* **Stored data entries**:
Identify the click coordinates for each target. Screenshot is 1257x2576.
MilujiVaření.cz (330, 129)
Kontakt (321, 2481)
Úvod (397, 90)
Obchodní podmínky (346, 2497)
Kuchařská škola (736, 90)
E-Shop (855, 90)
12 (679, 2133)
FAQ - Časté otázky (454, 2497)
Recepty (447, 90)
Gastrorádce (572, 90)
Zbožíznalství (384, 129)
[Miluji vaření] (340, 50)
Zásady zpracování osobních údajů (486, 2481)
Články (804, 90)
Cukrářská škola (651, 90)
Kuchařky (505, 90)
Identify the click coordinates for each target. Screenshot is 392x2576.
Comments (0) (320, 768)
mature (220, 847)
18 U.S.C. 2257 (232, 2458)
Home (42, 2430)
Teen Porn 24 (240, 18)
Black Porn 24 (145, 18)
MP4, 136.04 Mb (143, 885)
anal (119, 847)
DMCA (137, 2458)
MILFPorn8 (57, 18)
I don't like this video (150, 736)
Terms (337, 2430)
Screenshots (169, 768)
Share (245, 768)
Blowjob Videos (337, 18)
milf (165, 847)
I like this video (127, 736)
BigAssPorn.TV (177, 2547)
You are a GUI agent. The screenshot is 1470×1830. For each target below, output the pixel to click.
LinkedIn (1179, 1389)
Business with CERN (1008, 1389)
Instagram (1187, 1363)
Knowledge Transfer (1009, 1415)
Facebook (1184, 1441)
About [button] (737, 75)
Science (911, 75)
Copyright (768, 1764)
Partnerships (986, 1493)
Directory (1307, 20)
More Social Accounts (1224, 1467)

* **Problem statement**: Search the data for "target". Copy every line that has it.

* **Answer section**:
Identify the click coordinates for each target. Screenshot is 1257x2576.
Identify the click coordinates for each target. Screenshot is 392x2576.
You are a GUI agent. The screenshot is 1470×1830. For each target below, output the pixel to click.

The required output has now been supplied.